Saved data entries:
=== Section Start ===

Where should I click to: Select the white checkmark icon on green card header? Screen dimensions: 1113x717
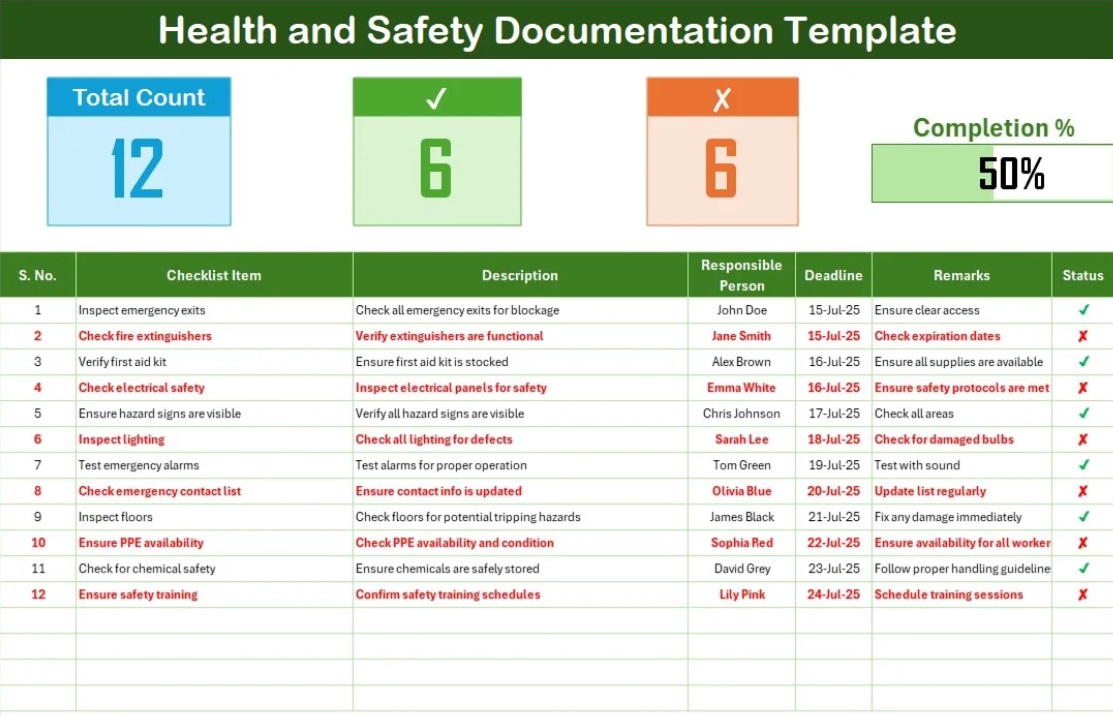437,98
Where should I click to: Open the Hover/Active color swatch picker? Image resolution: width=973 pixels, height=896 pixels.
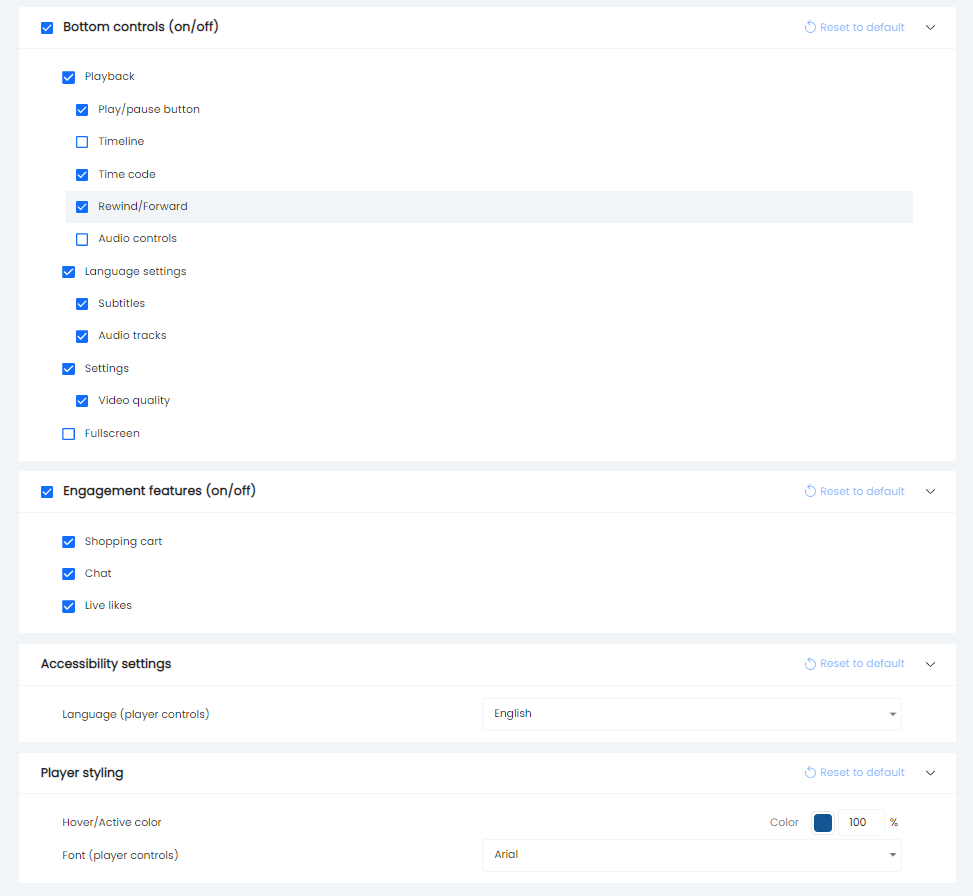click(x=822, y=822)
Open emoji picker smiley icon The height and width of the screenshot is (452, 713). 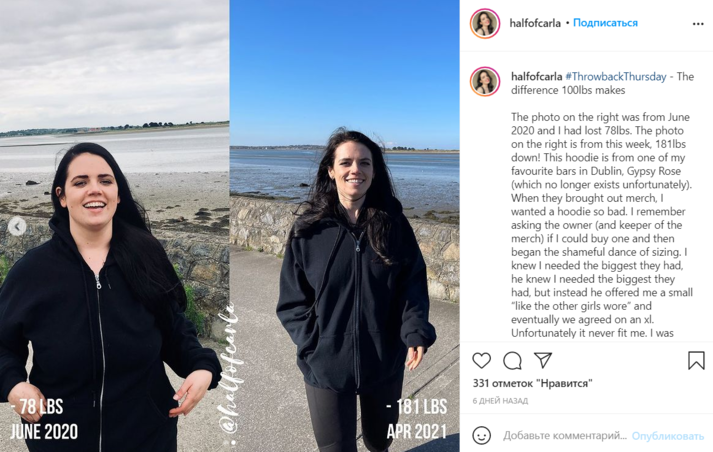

=== Section End ===

## PROBLEM STATEMENT
Locate the line containing "Where should I click to: Open" in the records above, then output it and every line after it through the last, excluding pictures.

## PROBLEM SOLUTION
Where should I click to: Open the Hover/Active color swatch picker? Image resolution: width=973 pixels, height=896 pixels.
click(x=822, y=822)
Open emoji picker smiley icon The height and width of the screenshot is (452, 713). 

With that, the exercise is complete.